Of all the things Scott Worgan expected to find while renovating his North Kamloops basement, a box of cash wasn't on the list.
But that's exactly what he found Wednesday morning while taking apart his Linden Avenue home.
"It's very cool," Worgan said of the tie box that was tucked into the basement ceiling.
Inside the box is a stack of $1 bills from 1973 - 99 of them to be exact.
Worgan and his wife Nicole, son Riley, 2, and infant daughter Kyla moved into the house in July. Worgan said the home was a rental and needed a lot of work, but the yard is big and the interior has character.
"This is our forever house," he said.
The upper floors were renovated first. He said the walls were given a fresh coat of paint and some of the hardwood floor replaced or restored.
Downstairs was a different story. Fake wood panelling covered the walls and the floor had a thin layer of carpet on top of concrete. Everything needed to be gutted, insulated and drywalled.
Most of the demolition is complete and Worgan had started taking down the ceiling when he discovered the tie box.
"The plywood went from here across," he said, and pointed at a space between the furnace and wall. "It was tucked up in here near the furnace."
He almost threw the box in the garbage, but realized it had weight when he held it. Worgan was surprised to find the stack of cash inside.
Nicole counted the money more than once and came up with 99 bills each time. Worgan went through it himself. All the cash is from 1973.
There one or two in near mint condition. The rest are worn and wrinkled.
"They probably aren't worth anything," said Worgan. "I'll buy another sheet of drywall with them."

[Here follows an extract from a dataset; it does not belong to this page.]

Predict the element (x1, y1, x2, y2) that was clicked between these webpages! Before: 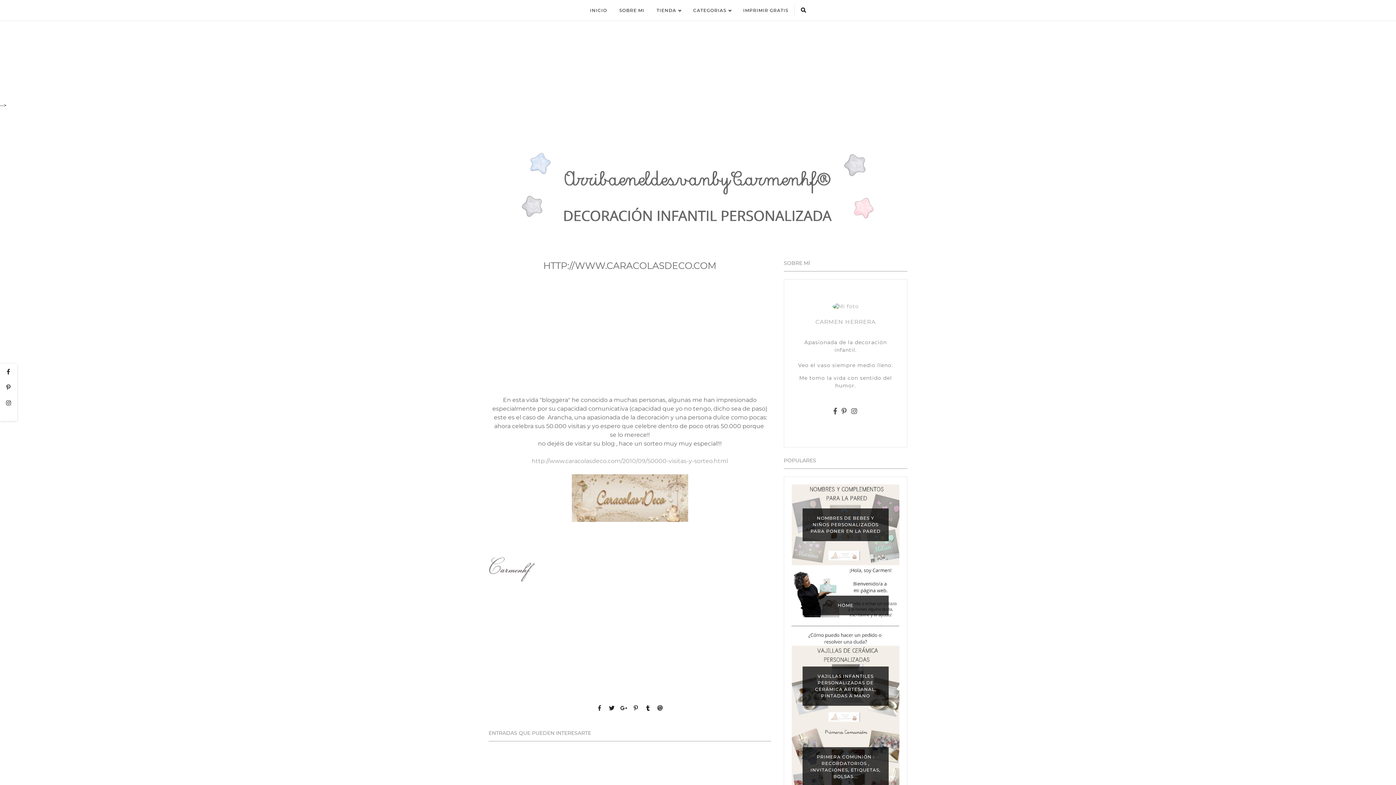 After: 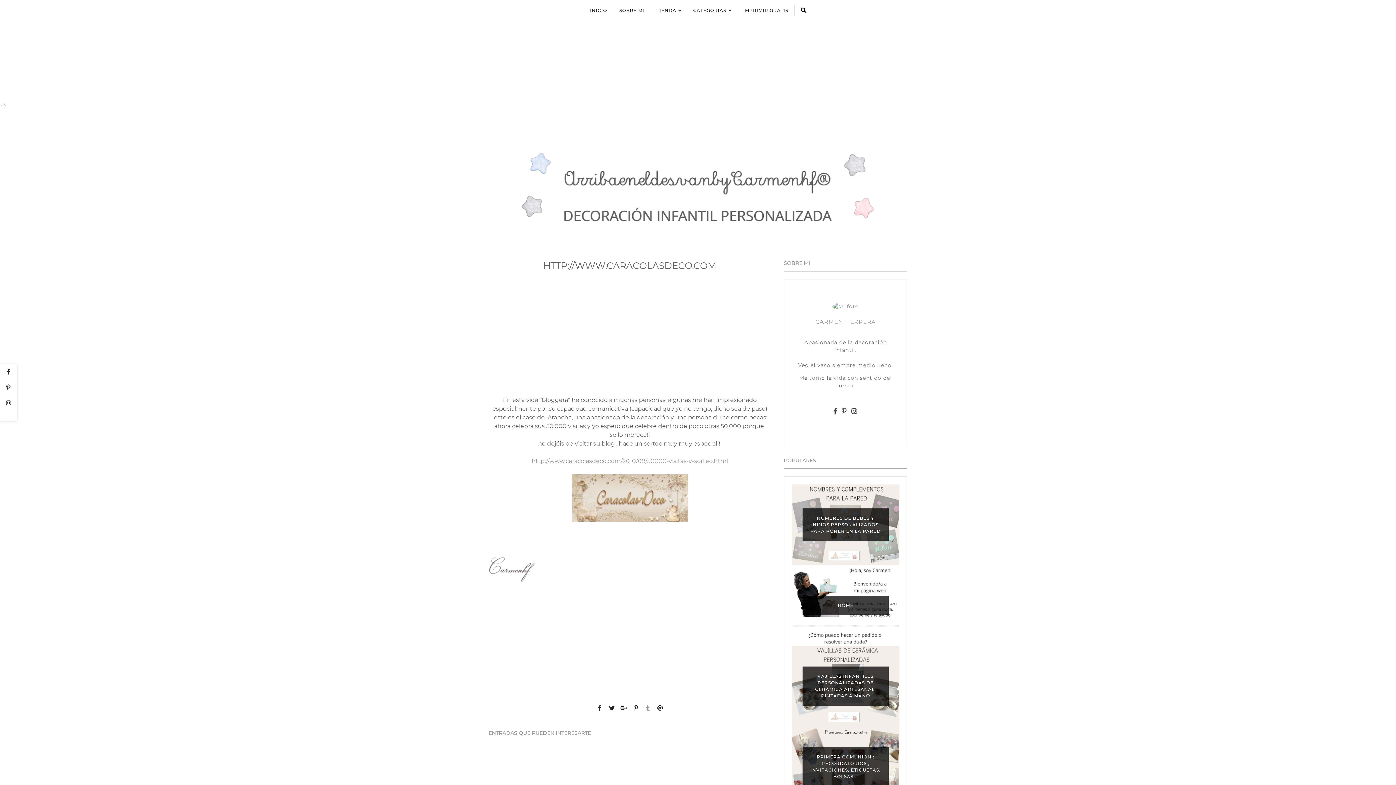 Action: bbox: (642, 701, 654, 715)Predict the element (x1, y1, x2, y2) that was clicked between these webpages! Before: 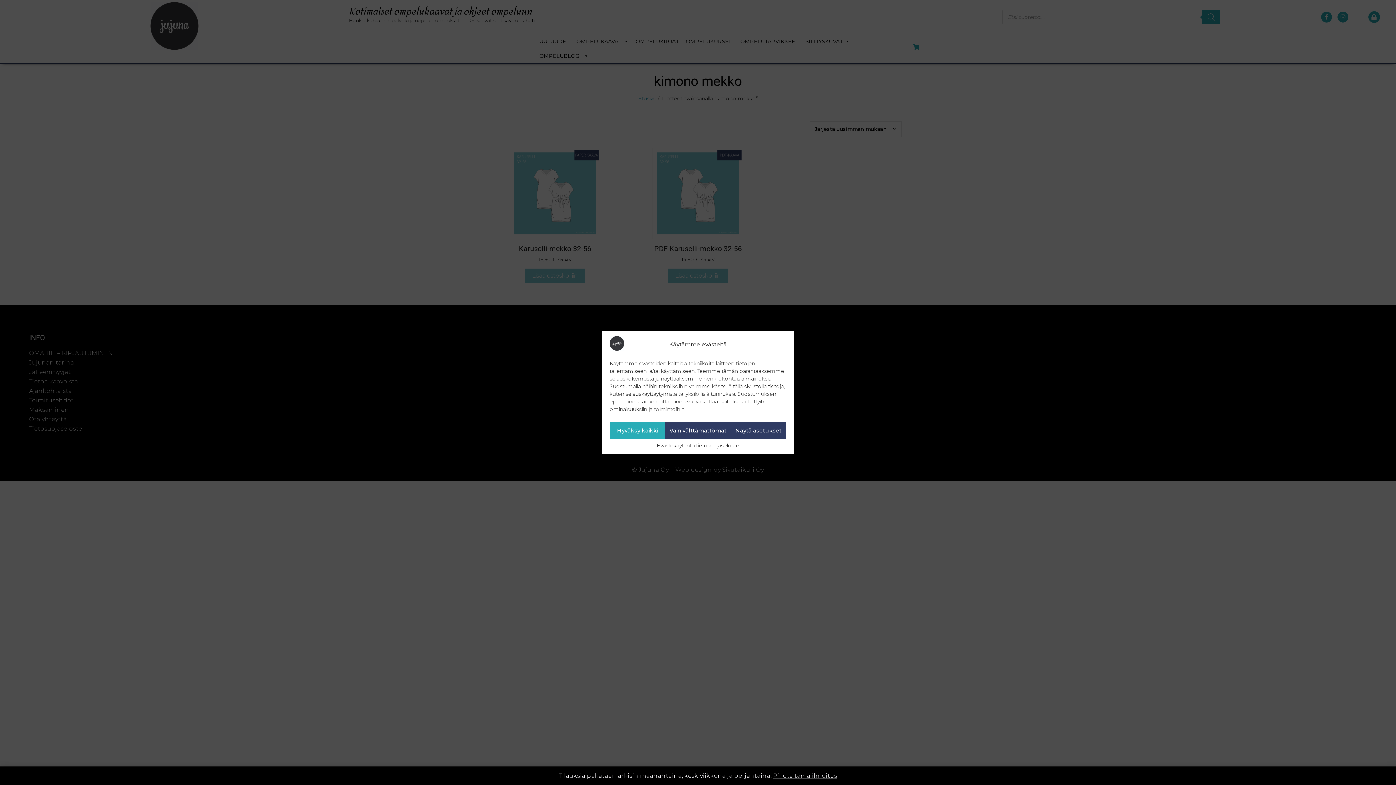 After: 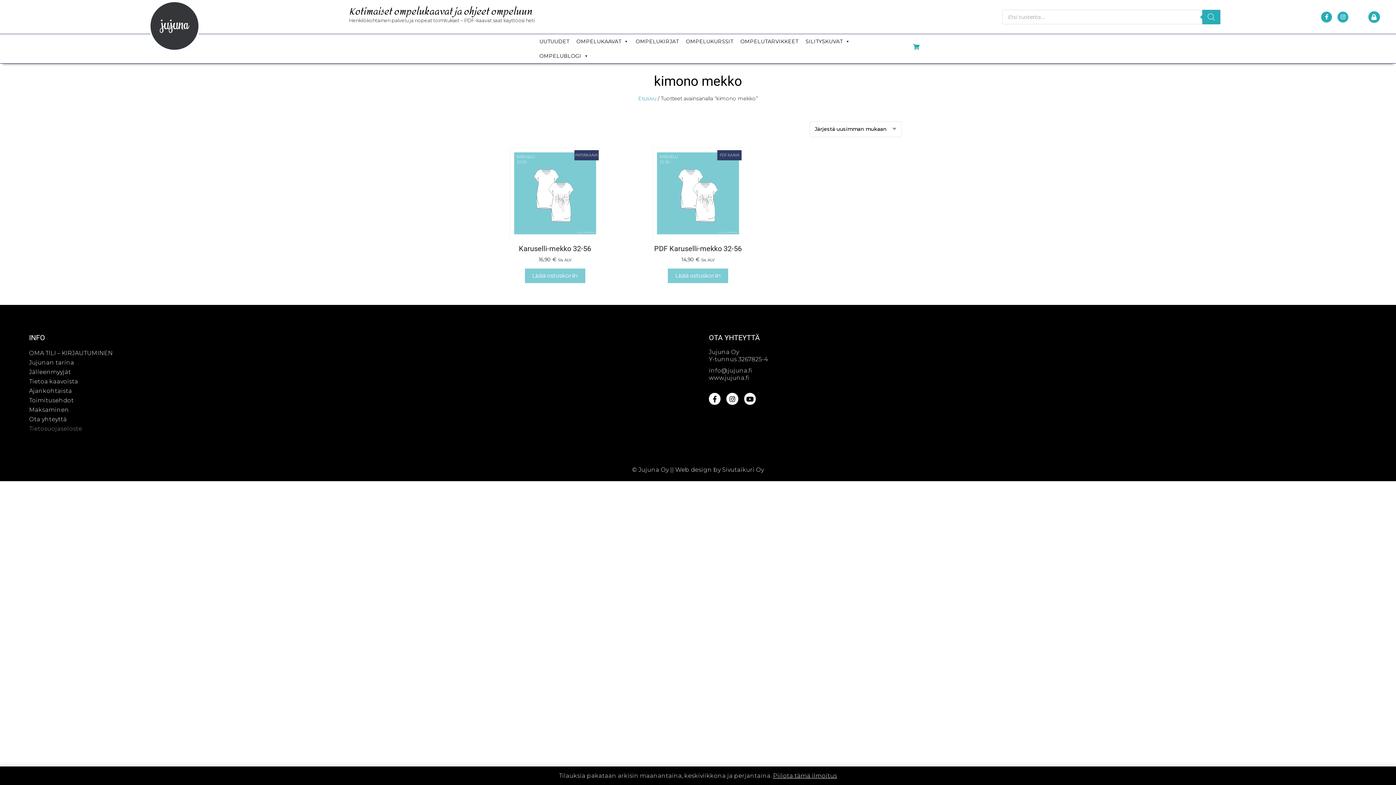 Action: label: Hyväksy kaikki bbox: (609, 422, 665, 438)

Worgan can only guess at why the money was there. He wouldn't be surprised if the owner stashed the box for safekeeping and forgot about it.
Kamloops realtor Vince Cavaliere said finding money is rare, but people frequently discover rings, old watches and other personal items in the walls and floors of their homes.
"I think, in the early days particularly, that's what people used as safes," said Cavaliere. "People would hide stuff in their houses or in their walls because they didn't trust the banks."
There are no hard rules about what a homeowner should do with found valuables, said Cavaliere. Nor is he aware of an agency that handles such matters.
"How do you even go about tracking down the old owner?" he asked.
Worgan will be extra careful as he takes the rest of his basement apart. You never know if there's more money to find, he said.
"It's got us curious, that's for sure," he said.